The Placebo effect is a variable to be controlled for in clinical trials. The first study with a placebo controlled trial took place in 1784 under the request of King Louis XVI. At the time, Benjamin Franklin was the American Ambassador to France and he oversaw the study. Franz Anton Mesmer was claiming a new treatment called animal magnetism. One of his followers was Marie Antoinette but the King was suspicious and wanted the claims to be reviewed. Through the study, the placebo group responded, and Mesemer was called a fraud.
One explanation for the placebo effect is a so called regression to the mean. Over time, most patients will show improvement with or without any treatment. A person usually enrolls in a study when they are feeling their worst so their condition will usually improve solely based on the natural progression of the illness. A study in 1978 led by Jon Levine, Newton Gordon, and Howard Fields used Naloxone to block endorphins. In the study they used patients who had their wisdom teeth extracted and gave them placebos for their pain. Most experienced a reduction in pain. Some of those patients received another placebo while others were given the Naloxone. Those that received Naloxone were in more pain, and they concluded that the placebo effect on pain lies in the brains production of endorphins. This was the first study to show that endorphins and the body chemistry were behind the placebo effect. The neuroscientific explanation of the placebo effect continues to be studied to date. In 2015 Kathyrn Hall and her colleagues suggested that genes also matter in the placebo effect. They looked for links between the strength of the placebo effect and single nucleotide polymorphisms(SNPs). Therefore, people may be genetically predisposed to, or resistant to, the placebo effect. Which could be impactful in patient studies for clinical trials.
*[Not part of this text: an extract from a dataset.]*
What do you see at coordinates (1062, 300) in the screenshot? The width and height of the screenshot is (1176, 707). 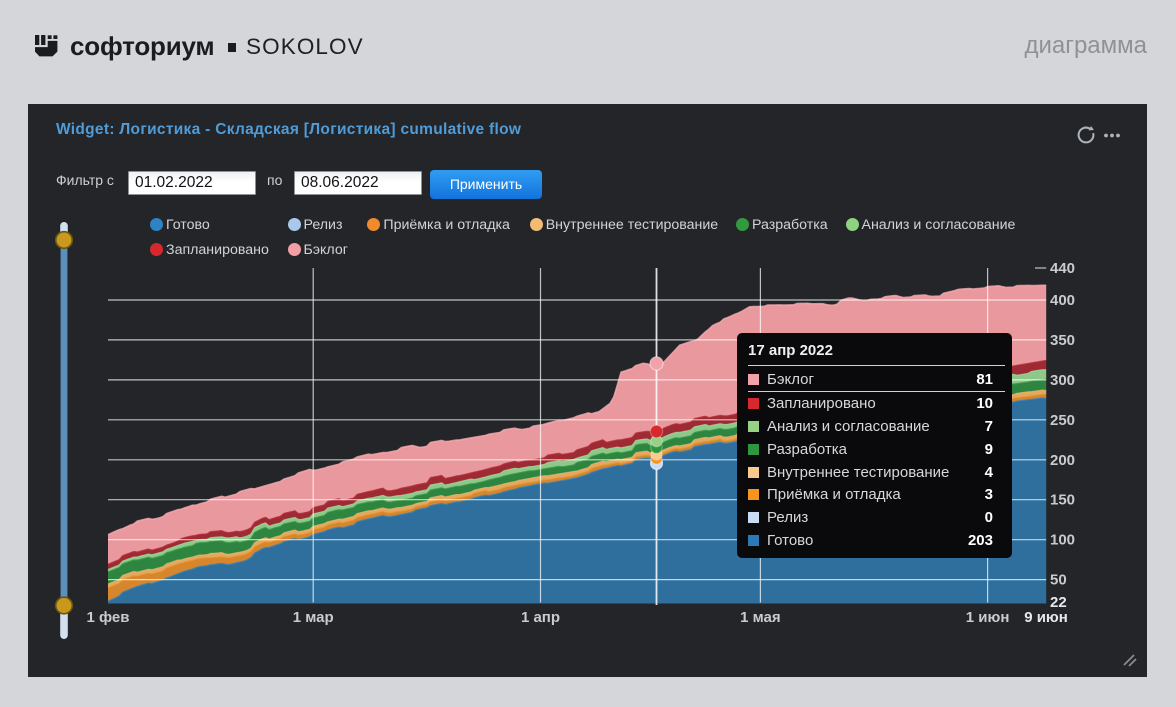 I see `svg-text: 400` at bounding box center [1062, 300].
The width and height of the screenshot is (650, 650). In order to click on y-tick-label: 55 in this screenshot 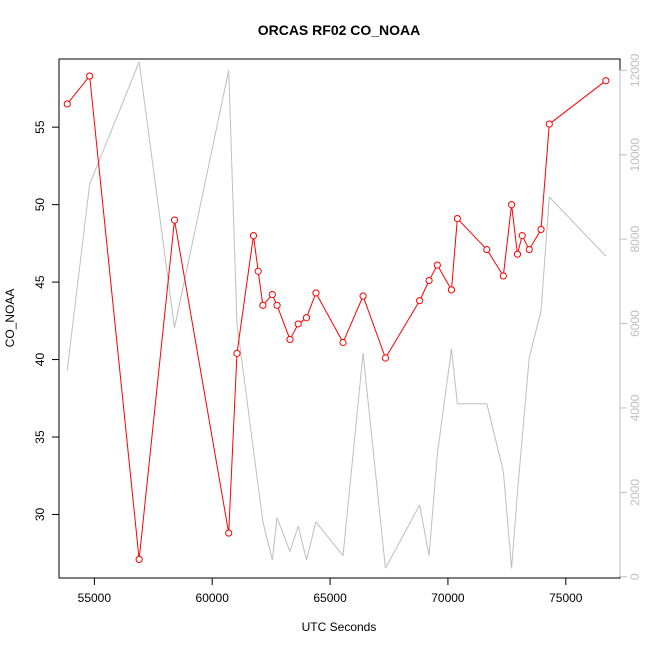, I will do `click(40, 127)`.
Kathyrn Hall is part of PiPs, or the Program in Placebo Studies and Therapeutic Encounter at Harvard Medical School and Beth Israel Deaconess Medical Center. PiPS has recently redefined the Placebo Effect as “the key to understanding the healing that arises from medical ritual, the context of treatment, the patient- provider relationship and the power of imagination, trust, and hope”. PiPS is the first research center to pursue placebo studies, in an effort to try to understand and utilize the effect. Ted Kaptchuk director at PiPS, once said “I realized long ago that at least some people respond even to the suggestion of treatment. We know that. We have for centuries. But unless we figured out how that process worked and unless we did it with data that other researchers would consider valid, nobody would pay attention to a word we said.”
Could placebos prove to be a valuable medical treatment? It is interesting to think that the placebo effect could one day be better understood and harnessed to help treat people.